Note that the use of scatter plots to compare and analyze the extracted features is highly advised. Likewise, the students have to discuss the suitability of the implemented features in relation to the task of chord classification. Finally, take into account that your model will be evaluated using previously unseen samples, so try to avoid overfitting.
3.2. Extra work
This part is optional, and can add up to +0.5 points to the continuous evaluation of the course. Lines of work to explore include:
⚫ The implementation of two additional features, optionally making use of the librosa library for audio analysis, whose documentation can be found in the following website:
 https://librosa.org/doc/latest/index.html or designed by the students.
⚫ The implementation of a mechanism to select or extract the most relevant features of the system.
⚫ The design and implementation of an automated validation process to find the best values for the parameters of the extracted features’ functions.
3.3. Delivery
The submission of this lab must consist of the following:
1. The software implemented according to the Python scripts provided, properly structured and commented. If you have used some source of external software, you have to include it in your submission (and properly describe it in the project report).
2. A brief project report (2 pages maximum, excluding the cover; 3 pages if you do extra work) including the following information:
a. Brief introduction (one paragraph; it is just a formality)
b.
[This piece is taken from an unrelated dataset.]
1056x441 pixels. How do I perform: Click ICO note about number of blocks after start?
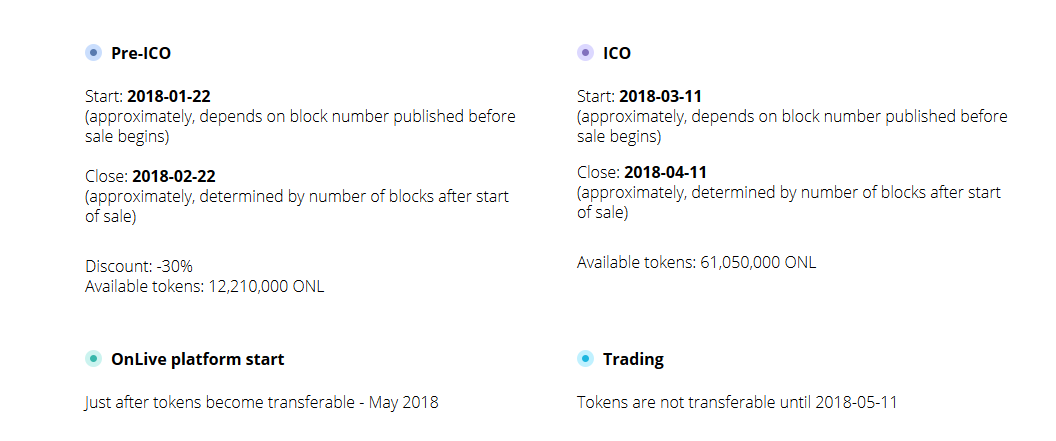789,203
Feature extraction: describe the extracted features and justify your choices.
c. Evaluation and discussion of results
d. References
The report must be brief but precise in terms of the description of the procedure used. The student must provide all relevant information about the system and the experimental protocol (with the exception of the description of the known methods or algorithms – those that can be found in papers and books), so that a reader of the report could reproduce the experiments.
4. Project evaluation
The evaluation of this lab is structured as follows:
⚫ 80%: technical content of the report.
⚫ 20%: results and quality of the code.